The translation is not trivial. Rust code that uses interior mutability, raw pointers, or unsafe blocks does not translate cleanly into a pure functional setting. Cryptographic implementations often use unsafe code for performance-critical paths, particularly when interfacing with platform-specific assembly for operations like field multiplication on Curve25519. Signal Shot will need either to verify that the unsafe portions are safe (which requires a model of the underlying memory), or to treat those portions as trusted axioms and verify the rest.

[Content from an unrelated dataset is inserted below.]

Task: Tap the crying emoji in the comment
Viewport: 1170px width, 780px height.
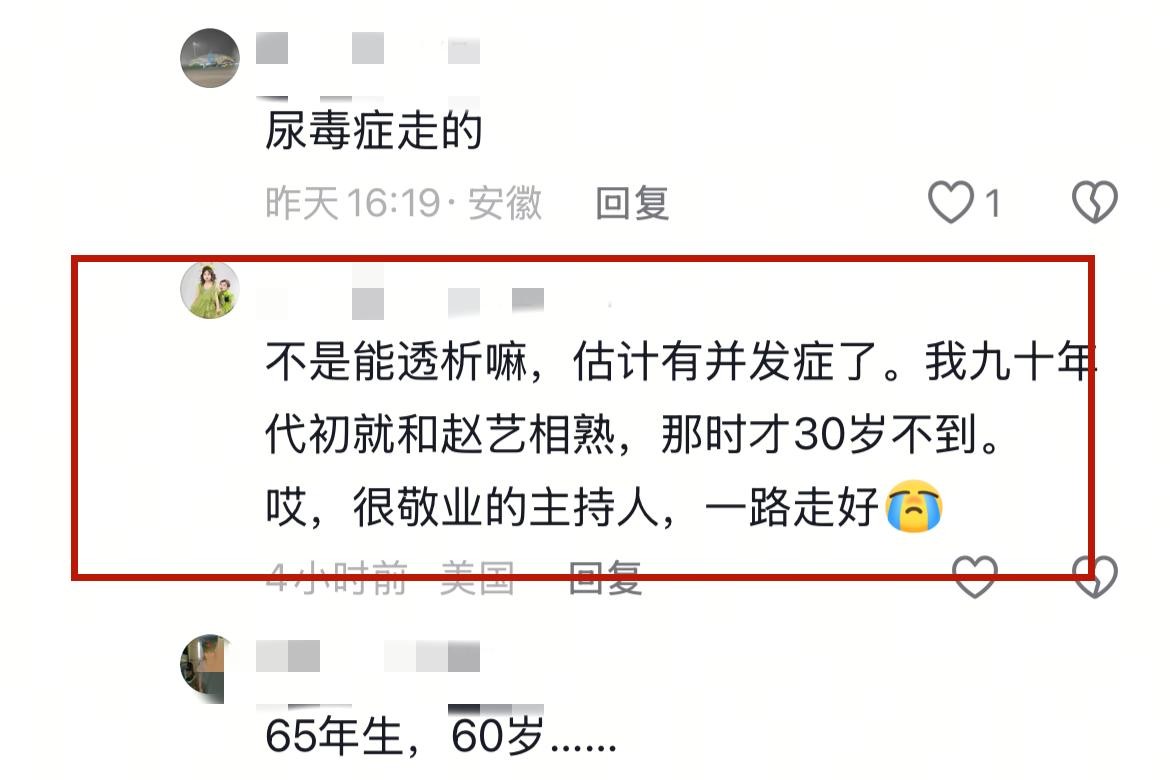Action: click(x=914, y=508)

This is exactly the approach that HACL* took with F*: verify the high-level protocol logic and verify the low-level cryptographic primitives separately, then compose the proofs. HACL*‘s verified implementations of Curve25519 and ChaCha20-Poly1305 are now used in Firefox, and the approach has been validated by deployment. Signal Shot is attempting something similar in Lean, with a Rust codebase rather than a C codebase.
Why This Matters Beyond Signal
The Signal protocol is not just used in Signal. Its design is deployed in WhatsApp, Google Messages, and a variety of other messaging systems. A mechanized, machine-checked proof of the Rust implementation would be a reference artifact that the entire ecosystem could rely on. More importantly, the tooling and proof infrastructure developed for Signal Shot would be reusable for verifying other cryptographic protocols implemented in Rust.
The Lean 4 ecosystem is growing quickly. The combination of a dependently-typed language with fast compilation, a large mathematical library, and active development from a team with deep expertise in both programming languages and theorem proving makes it a credible venue for this kind of work. The Lean FRO (Focused Research Organization) is investing directly in making Lean useful for software verification, not just mathematics.
The announcement that the platform is ready means the scaffolding exists: the Lean libraries for reasoning about the relevant algebraic structures, the tooling to connect Lean proofs to Rust code, and presumably a formalized specification of the Signal protocol in Lean. The actual verification proofs are the next phase. That work will likely take years and will surface interesting gaps between what the Signal specification says and what the implementation does, which is precisely the point.
Formal verification does not eliminate bugs. It pushes bugs into the specification, into the threat model, or into the assumptions about the underlying hardware and operating system. But for a protocol that hundreds of millions of people rely on for genuinely sensitive communication, finding those remaining gaps through machine-checked proof is worth the effort.